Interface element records
---

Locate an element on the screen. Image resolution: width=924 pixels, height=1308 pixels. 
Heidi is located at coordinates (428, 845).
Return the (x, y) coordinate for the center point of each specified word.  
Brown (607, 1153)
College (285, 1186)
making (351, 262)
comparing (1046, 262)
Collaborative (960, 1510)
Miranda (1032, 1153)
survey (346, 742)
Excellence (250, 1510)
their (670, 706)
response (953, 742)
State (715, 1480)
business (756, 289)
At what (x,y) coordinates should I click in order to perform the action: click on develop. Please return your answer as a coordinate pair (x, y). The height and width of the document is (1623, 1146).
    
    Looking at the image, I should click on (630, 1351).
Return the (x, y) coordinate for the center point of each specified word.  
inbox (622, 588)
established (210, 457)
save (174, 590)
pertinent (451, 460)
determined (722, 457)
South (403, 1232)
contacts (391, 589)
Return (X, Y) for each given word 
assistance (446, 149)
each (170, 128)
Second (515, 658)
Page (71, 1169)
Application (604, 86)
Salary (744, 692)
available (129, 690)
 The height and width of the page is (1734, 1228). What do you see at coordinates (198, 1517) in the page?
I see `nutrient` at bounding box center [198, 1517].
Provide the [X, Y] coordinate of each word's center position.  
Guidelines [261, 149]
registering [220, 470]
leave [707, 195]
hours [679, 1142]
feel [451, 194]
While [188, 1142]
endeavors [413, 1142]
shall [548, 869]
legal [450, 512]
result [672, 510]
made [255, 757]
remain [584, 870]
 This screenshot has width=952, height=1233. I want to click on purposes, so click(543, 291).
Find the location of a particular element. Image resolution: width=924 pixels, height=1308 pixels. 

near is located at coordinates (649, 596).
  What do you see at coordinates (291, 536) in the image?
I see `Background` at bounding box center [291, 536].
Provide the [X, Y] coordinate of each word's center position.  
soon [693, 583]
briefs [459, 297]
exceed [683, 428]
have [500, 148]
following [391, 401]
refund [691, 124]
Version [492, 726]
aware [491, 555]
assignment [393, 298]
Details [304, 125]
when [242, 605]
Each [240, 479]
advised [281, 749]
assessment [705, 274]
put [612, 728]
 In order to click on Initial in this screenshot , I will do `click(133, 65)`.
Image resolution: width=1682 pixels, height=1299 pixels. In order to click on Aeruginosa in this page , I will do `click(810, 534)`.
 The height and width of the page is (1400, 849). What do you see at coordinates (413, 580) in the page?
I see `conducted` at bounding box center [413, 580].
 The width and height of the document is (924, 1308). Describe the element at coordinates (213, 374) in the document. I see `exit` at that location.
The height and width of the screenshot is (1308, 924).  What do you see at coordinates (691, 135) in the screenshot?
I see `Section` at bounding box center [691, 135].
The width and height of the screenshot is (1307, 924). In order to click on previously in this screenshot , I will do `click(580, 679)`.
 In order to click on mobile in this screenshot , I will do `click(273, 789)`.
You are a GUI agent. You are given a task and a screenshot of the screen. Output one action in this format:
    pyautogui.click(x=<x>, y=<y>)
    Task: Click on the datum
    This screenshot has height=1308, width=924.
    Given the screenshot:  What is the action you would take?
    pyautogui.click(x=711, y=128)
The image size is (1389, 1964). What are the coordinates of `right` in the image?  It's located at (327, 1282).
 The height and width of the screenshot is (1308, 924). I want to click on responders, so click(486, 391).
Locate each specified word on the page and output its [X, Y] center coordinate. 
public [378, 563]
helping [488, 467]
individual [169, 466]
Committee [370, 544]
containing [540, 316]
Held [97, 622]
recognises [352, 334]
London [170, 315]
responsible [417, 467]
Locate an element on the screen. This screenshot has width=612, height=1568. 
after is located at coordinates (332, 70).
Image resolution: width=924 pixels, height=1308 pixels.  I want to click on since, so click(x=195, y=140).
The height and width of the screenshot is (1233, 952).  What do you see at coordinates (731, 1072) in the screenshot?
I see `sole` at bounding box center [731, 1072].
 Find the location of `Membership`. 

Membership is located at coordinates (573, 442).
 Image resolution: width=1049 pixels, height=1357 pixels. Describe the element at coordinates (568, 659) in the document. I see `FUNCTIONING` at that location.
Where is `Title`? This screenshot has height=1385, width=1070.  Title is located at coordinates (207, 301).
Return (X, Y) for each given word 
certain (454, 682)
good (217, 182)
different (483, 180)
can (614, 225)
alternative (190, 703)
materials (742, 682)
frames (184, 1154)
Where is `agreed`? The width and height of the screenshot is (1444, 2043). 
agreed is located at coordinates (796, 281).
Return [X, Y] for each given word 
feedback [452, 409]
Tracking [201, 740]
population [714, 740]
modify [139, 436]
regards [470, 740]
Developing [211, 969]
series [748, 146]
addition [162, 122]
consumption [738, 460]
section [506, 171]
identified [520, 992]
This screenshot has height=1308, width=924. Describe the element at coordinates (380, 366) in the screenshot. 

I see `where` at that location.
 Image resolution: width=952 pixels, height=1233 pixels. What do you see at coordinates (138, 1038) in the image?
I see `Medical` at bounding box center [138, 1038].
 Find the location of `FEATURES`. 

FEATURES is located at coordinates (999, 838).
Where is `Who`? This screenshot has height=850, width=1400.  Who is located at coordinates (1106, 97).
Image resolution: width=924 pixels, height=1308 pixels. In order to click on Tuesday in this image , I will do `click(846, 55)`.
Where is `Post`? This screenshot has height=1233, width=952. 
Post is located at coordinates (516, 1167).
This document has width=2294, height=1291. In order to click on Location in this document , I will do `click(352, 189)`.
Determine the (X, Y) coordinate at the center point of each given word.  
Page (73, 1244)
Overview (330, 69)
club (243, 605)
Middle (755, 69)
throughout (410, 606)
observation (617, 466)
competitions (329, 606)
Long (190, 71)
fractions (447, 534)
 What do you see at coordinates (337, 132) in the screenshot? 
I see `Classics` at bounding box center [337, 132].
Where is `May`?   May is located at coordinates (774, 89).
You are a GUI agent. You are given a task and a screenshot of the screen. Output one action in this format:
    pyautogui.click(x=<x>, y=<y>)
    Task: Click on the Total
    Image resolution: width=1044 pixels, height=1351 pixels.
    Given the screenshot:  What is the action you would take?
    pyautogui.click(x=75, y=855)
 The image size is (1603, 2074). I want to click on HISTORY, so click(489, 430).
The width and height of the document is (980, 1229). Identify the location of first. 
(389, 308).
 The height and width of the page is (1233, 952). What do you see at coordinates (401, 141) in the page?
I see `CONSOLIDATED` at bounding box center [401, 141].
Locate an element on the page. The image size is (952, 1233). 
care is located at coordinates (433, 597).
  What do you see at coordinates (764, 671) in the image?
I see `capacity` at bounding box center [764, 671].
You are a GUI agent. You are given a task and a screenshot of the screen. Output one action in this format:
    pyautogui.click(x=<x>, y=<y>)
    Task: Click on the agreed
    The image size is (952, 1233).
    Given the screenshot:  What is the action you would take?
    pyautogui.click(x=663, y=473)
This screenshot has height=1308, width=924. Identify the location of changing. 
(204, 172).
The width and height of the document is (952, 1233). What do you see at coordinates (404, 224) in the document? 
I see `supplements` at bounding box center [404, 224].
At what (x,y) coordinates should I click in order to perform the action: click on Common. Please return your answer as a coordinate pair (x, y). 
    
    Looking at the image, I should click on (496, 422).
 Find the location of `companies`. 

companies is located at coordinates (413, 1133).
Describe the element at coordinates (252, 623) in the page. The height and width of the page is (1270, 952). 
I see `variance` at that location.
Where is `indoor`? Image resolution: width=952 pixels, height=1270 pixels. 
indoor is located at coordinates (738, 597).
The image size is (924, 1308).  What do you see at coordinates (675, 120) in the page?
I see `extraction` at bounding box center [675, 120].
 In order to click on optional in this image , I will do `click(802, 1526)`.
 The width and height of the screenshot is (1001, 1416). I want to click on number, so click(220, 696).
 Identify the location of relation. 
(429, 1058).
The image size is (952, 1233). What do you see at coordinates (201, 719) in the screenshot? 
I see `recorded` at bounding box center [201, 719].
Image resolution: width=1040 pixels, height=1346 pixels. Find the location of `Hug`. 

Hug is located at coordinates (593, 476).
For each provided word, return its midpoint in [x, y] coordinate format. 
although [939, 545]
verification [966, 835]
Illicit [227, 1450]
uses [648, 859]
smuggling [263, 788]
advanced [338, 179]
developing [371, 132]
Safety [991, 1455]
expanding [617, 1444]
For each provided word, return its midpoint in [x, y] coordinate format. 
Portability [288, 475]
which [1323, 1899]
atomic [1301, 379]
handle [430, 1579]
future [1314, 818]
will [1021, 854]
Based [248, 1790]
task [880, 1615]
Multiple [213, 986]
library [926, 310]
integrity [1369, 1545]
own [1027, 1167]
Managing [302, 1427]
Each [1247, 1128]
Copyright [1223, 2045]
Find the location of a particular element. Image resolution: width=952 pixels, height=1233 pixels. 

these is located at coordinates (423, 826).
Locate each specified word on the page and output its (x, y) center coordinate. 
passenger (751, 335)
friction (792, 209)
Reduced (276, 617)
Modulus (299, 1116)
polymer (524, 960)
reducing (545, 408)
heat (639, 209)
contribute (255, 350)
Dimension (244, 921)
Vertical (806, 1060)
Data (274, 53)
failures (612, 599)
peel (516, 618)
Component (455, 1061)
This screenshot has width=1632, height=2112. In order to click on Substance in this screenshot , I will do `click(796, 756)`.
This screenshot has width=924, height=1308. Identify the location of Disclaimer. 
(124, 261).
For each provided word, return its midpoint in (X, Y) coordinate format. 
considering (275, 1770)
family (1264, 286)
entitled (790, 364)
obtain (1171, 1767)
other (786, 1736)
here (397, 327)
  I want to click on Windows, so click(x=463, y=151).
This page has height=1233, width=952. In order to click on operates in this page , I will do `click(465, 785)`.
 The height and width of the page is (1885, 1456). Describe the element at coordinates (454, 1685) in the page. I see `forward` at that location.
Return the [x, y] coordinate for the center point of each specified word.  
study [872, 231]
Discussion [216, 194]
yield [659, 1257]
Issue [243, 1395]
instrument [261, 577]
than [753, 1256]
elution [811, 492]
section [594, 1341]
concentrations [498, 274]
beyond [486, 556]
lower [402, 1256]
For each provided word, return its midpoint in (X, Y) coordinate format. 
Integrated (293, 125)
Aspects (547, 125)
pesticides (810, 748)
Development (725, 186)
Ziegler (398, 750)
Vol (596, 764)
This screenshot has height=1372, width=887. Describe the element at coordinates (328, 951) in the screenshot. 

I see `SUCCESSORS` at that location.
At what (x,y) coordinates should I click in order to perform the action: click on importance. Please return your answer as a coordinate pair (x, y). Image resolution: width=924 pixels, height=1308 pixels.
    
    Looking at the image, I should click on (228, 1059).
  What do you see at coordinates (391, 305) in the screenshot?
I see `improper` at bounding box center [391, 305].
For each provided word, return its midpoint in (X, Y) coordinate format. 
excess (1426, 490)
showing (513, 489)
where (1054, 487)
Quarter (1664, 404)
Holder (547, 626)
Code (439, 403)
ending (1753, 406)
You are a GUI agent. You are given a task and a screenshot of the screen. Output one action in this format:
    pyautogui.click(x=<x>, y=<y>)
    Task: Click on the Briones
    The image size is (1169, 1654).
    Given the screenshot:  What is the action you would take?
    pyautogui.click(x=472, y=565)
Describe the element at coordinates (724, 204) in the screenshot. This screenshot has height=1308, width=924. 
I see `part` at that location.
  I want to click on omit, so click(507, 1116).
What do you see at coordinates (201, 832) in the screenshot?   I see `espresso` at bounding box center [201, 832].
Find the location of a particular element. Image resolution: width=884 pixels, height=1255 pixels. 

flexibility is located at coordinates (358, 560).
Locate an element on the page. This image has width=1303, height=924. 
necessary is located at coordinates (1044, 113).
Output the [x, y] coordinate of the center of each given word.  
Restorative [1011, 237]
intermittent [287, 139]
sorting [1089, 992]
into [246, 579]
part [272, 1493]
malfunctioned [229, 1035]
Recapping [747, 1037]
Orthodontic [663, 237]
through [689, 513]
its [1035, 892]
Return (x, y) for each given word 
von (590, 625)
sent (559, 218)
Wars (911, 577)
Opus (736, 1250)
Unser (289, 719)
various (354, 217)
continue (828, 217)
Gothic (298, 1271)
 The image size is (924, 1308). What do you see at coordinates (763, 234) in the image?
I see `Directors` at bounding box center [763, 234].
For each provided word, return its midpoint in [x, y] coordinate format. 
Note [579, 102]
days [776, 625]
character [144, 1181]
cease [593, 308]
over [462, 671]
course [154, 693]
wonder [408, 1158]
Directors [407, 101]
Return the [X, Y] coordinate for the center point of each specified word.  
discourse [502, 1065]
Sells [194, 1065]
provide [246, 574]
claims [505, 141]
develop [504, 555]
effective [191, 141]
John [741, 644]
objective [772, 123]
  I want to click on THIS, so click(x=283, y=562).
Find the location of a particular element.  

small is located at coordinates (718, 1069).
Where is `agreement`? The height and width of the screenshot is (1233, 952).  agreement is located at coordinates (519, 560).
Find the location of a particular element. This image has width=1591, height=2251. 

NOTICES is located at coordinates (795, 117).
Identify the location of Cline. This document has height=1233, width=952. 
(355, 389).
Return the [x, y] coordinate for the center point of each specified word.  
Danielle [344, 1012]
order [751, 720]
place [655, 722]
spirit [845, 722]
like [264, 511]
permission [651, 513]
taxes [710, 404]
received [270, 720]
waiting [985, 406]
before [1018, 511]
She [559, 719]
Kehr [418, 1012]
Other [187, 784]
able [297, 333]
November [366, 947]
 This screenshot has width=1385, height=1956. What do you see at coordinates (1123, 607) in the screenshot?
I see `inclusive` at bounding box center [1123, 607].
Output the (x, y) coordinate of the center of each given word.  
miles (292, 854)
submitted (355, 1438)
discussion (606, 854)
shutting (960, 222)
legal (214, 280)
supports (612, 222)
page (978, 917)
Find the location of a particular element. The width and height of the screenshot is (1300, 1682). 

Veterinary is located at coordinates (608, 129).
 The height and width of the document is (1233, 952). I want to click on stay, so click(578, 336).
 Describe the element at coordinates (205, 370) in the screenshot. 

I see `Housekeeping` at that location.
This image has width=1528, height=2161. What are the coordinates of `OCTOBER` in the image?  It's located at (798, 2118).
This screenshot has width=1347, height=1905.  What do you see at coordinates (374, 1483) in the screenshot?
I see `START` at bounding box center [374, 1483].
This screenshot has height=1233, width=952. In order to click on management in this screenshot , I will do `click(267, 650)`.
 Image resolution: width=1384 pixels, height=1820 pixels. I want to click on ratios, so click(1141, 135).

---

Select every line above that contains the string "indoor", treating uppercase and lowercase as different, and copy each one in full.

- [SOLVED PROBLEM]:
Where is `indoor`? Image resolution: width=952 pixels, height=1270 pixels. 
indoor is located at coordinates (738, 597).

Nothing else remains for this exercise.